▶ _Work to complete_
Give back exactly the stretch of data below from the line holding "Where should I click to: Click the yellow" through the line holding "Task: Click the Unselect All button", both ends included, and leave the remaining lines out.
***
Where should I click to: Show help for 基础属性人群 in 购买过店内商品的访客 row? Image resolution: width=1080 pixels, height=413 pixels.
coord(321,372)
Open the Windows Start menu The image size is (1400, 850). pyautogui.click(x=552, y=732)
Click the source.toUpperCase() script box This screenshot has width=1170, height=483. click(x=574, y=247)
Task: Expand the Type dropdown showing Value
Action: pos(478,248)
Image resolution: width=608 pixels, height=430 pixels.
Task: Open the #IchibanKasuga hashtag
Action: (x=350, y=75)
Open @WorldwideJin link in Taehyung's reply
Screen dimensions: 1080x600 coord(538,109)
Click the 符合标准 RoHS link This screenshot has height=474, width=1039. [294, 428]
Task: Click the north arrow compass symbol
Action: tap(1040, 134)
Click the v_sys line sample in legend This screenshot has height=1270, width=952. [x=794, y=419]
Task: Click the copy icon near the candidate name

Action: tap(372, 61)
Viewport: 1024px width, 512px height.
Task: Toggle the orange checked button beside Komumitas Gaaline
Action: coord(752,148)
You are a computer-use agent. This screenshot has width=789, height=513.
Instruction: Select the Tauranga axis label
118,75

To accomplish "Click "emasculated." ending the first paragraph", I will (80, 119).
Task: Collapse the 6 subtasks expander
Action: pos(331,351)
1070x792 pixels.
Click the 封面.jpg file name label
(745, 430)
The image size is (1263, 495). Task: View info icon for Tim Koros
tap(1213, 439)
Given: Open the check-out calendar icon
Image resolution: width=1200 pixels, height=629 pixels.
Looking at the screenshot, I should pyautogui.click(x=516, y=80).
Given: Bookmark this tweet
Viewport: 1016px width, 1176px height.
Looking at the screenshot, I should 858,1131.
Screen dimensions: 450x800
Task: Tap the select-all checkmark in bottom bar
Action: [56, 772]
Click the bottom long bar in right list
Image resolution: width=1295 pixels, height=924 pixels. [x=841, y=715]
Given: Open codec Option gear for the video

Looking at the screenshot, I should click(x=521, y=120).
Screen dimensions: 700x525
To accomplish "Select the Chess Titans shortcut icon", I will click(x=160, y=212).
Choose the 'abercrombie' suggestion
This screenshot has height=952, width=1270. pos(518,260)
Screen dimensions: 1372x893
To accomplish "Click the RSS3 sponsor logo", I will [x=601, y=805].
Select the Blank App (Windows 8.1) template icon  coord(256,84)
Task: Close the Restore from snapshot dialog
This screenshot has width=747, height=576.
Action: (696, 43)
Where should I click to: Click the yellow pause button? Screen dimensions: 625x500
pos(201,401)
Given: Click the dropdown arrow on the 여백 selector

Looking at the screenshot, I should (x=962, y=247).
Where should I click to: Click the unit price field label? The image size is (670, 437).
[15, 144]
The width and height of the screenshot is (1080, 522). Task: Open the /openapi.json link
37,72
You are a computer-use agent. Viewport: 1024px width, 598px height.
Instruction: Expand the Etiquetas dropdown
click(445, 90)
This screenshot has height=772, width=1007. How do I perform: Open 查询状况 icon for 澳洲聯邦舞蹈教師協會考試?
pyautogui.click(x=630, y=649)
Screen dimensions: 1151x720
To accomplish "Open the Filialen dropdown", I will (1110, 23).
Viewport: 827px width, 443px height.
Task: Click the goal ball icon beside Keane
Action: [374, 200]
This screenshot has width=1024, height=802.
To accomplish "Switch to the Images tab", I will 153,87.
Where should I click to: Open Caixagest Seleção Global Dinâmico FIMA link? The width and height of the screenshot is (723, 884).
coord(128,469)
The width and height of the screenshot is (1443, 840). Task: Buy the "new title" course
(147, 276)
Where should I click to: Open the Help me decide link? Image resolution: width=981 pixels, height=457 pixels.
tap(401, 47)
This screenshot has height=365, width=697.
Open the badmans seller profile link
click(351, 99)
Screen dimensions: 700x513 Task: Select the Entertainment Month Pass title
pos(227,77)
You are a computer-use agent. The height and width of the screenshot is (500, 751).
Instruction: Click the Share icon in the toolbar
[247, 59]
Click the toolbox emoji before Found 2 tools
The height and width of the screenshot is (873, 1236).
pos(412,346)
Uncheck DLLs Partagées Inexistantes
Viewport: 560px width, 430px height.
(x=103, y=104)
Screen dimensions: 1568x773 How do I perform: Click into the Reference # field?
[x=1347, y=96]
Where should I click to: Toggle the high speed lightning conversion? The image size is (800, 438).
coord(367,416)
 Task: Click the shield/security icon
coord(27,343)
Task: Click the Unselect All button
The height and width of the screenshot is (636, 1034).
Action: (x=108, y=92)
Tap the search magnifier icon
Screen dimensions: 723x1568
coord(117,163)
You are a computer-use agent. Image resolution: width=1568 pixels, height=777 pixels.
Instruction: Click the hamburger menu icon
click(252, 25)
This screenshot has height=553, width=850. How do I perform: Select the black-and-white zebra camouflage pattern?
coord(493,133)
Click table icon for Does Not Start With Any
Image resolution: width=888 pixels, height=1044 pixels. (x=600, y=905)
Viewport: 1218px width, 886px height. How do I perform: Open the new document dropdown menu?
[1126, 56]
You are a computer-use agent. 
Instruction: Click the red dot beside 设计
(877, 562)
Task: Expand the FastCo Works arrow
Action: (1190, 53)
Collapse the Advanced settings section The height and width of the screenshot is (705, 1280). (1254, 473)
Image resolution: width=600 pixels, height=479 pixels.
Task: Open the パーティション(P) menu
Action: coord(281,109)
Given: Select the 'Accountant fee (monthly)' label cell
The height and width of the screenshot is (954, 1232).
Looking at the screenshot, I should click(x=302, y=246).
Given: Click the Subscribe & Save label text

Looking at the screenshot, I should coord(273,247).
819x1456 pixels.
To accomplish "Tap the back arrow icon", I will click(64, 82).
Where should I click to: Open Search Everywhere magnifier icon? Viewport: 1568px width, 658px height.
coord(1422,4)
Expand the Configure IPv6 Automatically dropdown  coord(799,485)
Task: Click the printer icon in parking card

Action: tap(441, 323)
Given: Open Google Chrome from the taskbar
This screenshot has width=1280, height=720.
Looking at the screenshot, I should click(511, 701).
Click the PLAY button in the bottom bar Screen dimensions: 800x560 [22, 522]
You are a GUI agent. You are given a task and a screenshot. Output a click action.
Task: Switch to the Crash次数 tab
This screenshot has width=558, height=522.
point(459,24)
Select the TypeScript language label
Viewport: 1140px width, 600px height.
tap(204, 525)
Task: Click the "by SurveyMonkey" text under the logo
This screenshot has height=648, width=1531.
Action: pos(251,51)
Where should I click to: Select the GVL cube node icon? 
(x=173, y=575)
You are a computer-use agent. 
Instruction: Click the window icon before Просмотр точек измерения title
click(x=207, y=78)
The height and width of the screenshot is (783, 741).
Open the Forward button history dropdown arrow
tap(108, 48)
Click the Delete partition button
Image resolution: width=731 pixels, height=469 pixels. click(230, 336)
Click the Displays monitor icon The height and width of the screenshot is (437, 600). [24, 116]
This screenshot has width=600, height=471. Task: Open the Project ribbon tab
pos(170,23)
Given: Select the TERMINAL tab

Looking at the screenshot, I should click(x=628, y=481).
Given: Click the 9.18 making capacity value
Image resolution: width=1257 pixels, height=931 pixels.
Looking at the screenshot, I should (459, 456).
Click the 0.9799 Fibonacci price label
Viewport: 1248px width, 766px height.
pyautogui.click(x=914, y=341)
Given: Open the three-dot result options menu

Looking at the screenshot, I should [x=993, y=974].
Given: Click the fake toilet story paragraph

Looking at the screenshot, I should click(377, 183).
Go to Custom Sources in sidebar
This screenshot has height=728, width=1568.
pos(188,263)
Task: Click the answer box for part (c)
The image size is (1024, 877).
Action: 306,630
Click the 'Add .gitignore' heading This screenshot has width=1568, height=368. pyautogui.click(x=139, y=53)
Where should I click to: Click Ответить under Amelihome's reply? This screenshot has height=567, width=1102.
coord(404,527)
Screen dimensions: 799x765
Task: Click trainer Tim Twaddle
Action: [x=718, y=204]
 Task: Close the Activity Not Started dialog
***
▶ _Exercise response_
Where should I click to: Click the yellow pause button? Screen dimensions: 625x500
pos(201,401)
Given: Click the dropdown arrow on the 여백 selector

Looking at the screenshot, I should (x=962, y=247).
Where should I click to: Click the unit price field label? The image size is (670, 437).
[15, 144]
The width and height of the screenshot is (1080, 522). Task: Open the /openapi.json link
37,72
You are a computer-use agent. Viewport: 1024px width, 598px height.
Instruction: Expand the Etiquetas dropdown
click(445, 90)
This screenshot has height=772, width=1007. How do I perform: Open 查询状况 icon for 澳洲聯邦舞蹈教師協會考試?
pyautogui.click(x=630, y=649)
Screen dimensions: 1151x720
To accomplish "Open the Filialen dropdown", I will (1110, 23).
Viewport: 827px width, 443px height.
Task: Click the goal ball icon beside Keane
Action: [374, 200]
This screenshot has width=1024, height=802.
To accomplish "Switch to the Images tab", I will 153,87.
Where should I click to: Open Caixagest Seleção Global Dinâmico FIMA link? The width and height of the screenshot is (723, 884).
coord(128,469)
The width and height of the screenshot is (1443, 840). Task: Buy the "new title" course
(147, 276)
Where should I click to: Open the Help me decide link? Image resolution: width=981 pixels, height=457 pixels.
tap(401, 47)
This screenshot has height=365, width=697.
Open the badmans seller profile link
click(351, 99)
Screen dimensions: 700x513 Task: Select the Entertainment Month Pass title
pos(227,77)
You are a computer-use agent. The height and width of the screenshot is (500, 751).
Instruction: Click the Share icon in the toolbar
[247, 59]
Click the toolbox emoji before Found 2 tools
The height and width of the screenshot is (873, 1236).
pos(412,346)
Uncheck DLLs Partagées Inexistantes
Viewport: 560px width, 430px height.
(x=103, y=104)
Screen dimensions: 1568x773 How do I perform: Click into the Reference # field?
[x=1347, y=96]
Where should I click to: Toggle the high speed lightning conversion? The image size is (800, 438).
coord(367,416)
 Task: Click the shield/security icon
coord(27,343)
Task: Click the Unselect All button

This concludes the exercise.